Resilience is an important area in the next financial year. KES. 1.1 billion, will be used to build resilience and sustainable livelihood for farmers against drought.  The pastoral communities will have a separate KES. 1.3 billion funds. These funds focus is to increase agricultural productivity and outputs, enhance livestock resource management and development.

 Small-scale irrigation and value addition has a KES. 1.4 billion allocations. This will impact on increasing per capita water storage capacity for irrigation in the country among the smallholder farmers. 

To improve on improved land management for sustainable development, KES. 1.6 billion, is for supporting the processing and registration of title deeds.  

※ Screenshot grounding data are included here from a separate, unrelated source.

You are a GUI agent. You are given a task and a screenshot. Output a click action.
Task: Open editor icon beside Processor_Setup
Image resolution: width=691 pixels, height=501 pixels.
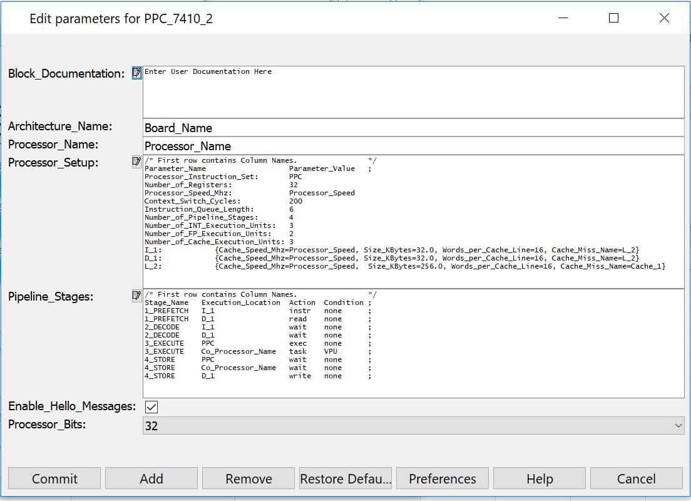137,162
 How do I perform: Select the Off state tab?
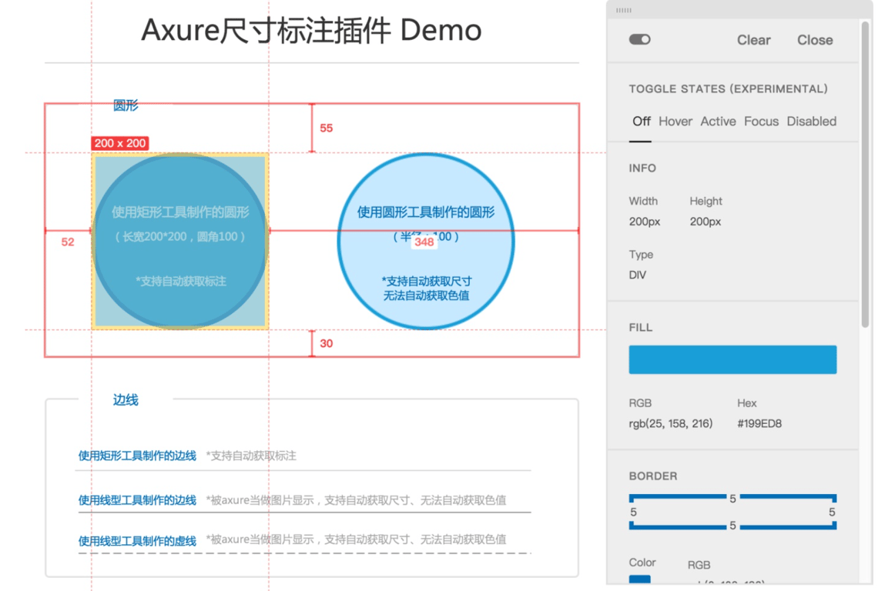click(x=641, y=121)
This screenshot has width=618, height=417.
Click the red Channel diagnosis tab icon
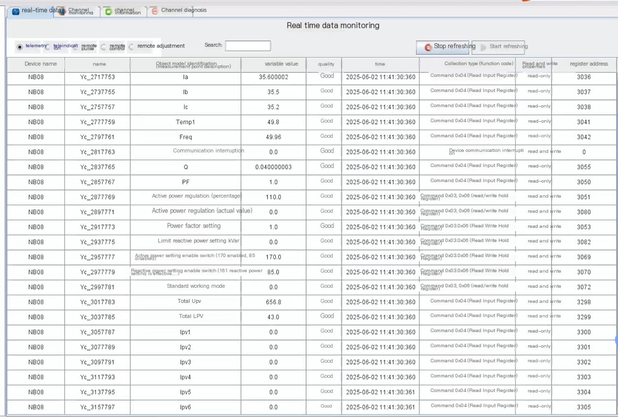coord(155,12)
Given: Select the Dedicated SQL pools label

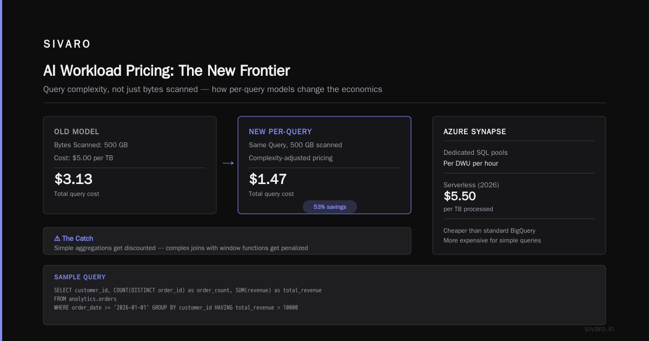Looking at the screenshot, I should tap(475, 153).
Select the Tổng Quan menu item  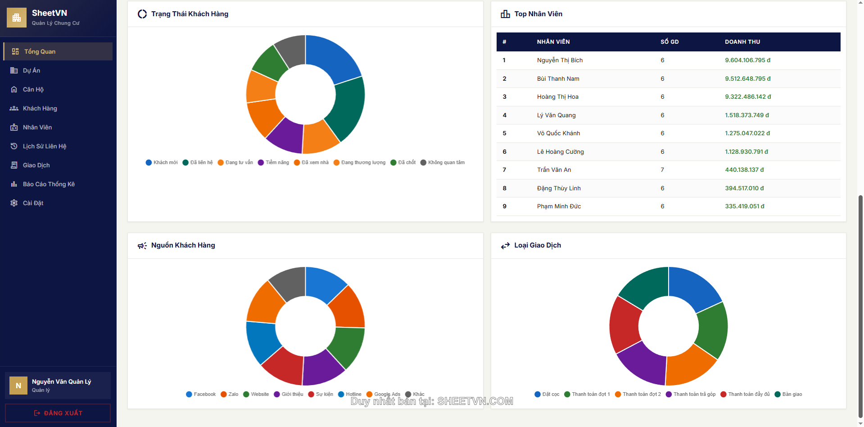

 Our blue economy in aquaculture’s business development project has KES. 1.8 billion.  KES. O.5 billion is an advance on agricultural loans through the Agricultural Finance Corporation. KES. 730 million will go towards research and development under the Food Security and Crop Diversification Project.

Pending Bills.

Other notable areas of the budget on agriculture are pending bills and tax. 

  • The budget has proposed a VAT exemption on maize (corn seeds) from the current 14 per cent. This will make them more available to farmers at affordable prices. Maize is Kenya’s principal staple food.
  • The state department of crop development and agriculture research has pending bills of KES 12.3 billion.  Around a third per cent (KES 3.9 billion) of these amounts are unpaid bills from FY 2016/17 and FY 2016/17 owed to maize millers and traders.

Key Takeaways

Agriculture is a major economic pillar in Kenya. It contributes around 33 per cent of her GDP and employs 40 per cent and 70 per cent of her total and rural populations, respectively. Given its importance, we consider it a key economic pillar in Kenya’s economic development plans such as Vision 2030, the Big four agenda and the new 8 point ESP.

However, the budget does not motivate stakeholders for two reasons;

First, the allocation in the current year’s budget of 1.8 Percent remains far below the 10 per cent Maputo Declaration.  Besides, it does not match the sector’s GDP contribution of around 33 per cent. Second, the sector’s share of the total national budget has been dwindling. The FY 2020/21 allocation of 1.89 per cent is lower than 2.2 per cent of the total budget in FY 2019/20. In FY 2016/17 the share was 3.5 per cent.